-- WORK INSTRUCTION --
Please count, in the material below, each line containing "России", and report only the number.

-- DATA EXTRACT --
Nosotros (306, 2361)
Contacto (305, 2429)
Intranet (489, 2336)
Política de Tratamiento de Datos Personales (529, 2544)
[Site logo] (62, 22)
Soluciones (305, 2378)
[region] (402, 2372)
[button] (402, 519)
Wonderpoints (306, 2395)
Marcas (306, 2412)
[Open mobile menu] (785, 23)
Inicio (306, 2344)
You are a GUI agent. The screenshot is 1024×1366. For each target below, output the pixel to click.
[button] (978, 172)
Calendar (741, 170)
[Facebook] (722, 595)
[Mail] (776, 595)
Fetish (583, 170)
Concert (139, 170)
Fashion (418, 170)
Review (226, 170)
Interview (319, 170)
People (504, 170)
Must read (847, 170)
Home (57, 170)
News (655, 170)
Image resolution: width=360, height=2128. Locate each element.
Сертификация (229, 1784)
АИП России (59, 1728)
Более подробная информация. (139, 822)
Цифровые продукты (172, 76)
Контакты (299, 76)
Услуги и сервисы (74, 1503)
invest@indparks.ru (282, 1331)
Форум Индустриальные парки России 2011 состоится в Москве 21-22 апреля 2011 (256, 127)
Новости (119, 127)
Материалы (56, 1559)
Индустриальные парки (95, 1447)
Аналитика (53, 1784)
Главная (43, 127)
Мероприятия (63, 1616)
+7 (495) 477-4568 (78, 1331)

-- RESPONSE AREA --
2